Postgresql – SQL Database Design: Balance between table scans and row duplication (Address example)

database-designpostgresql

This question is easily illustrated with an example. Suppose I have an Address table, with the columns: address_id, address_line_1,…,address_line_4, locality, region, postcode, country.

This table will be referenced by:

  • Users (home, default billing, default shipping etc.)
  • Venues
  • Orders (billing, shipping)
  • Bookings

Any Address referenced more than once will not be updatable/deletable. For updates in this case, a new Address will be created and linked to as necessary.

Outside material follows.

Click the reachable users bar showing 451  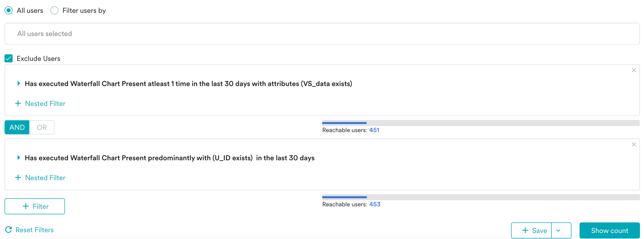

I can think of three reasonable ways of storing information in the Address table:

  1. Addresses are unique. Every time a new Address is created (e.g., by a User), the entire table must be scanned to see if the Address already exists. I imagine this solution having an index supporting address_id, and an index supporting the actual Address columns (address_line_1,…,country).
  2. Addresses are unique at the level of the Users or Venues. If a new Address is added for a User or Venue, only the Addresses for that User or Venue need to be checked before adding another. Orders/Bookings reference these.
  3. Addresses are not shared at all (i.e., any row in the Address table has precisely one Owner; a User or an Order, etc.). Every time there is a new Order, the appropriate User Addresses are duplicated in the Address table and referenced by the Order.

I don't really like the third solution, but choosing between the other two is harder.

Questions

  • Is it practical, at scale, to scan an entire table to see if an Address exists before adding it (Option 1)?
  • Is an index supporting a combination of eight columns reasonable (Option 1)?
  • Or is there value in striking a balance between row uniqueness and the amount of data to be scanned (as in Option 2)?
  • Is there a point at which one option becomes better than the other?

I would appreciate any advice.

Best Answer

Ensuring that addresses are unique is not a trivial problem. You have to assume that people enter their addresses in slightly different ways, abbreviating some parts sometimes, or omitting optional information. Just checking for exact duplicates would probably fail pretty often.

You should consider whether trying to keep addresses unique is worth the effort and complexity.

Addresses of users and addresses of orders are pretty different concepts. A user can change their current address. An order should never be retroactively changed in that way, the address there should always be the delivery address.

You could consider making addresses immutable. Changing an address would always mean creating a new address. This means you can safely point orders to the common address table, as the addresses will never change.

If a user changes their address, you simply add a new address and link it to the user. The old address can be hidden in the UI, soft-deleted or just shown as an address history. But all orders could still reference the old address because it never changes.

  • Is it practical, at scale, to scan an entire table to see if an Address exists before adding it?

That depends entirely on what you consider "at scale", it's not an issue with a few tens of thousands of rows but completely impractical with a billion rows.

  • Is an index supporting a combination of eight columns reasonable (as in Option 1)?

B-Tree indexes are limited to something around 2700 characters. Indexing very large items is typically not a good idea. In Postgres 10, which isn't released yet, you could consider a hash index for this which has a fixed size as far as I understand and should have an advantage for large columns.

But I really think you're asking the wrong question here. In your application, you should know when an address is already in the DB because the user didn't enter it from scratch, but e.g. selected it from the list of addresses already associated with their account.

You don't actually need to enforce uniqueness in your DB, if I understand your problem correctly. And if you'd need to do that, you should always use a unique constraint, which automatically uses an index.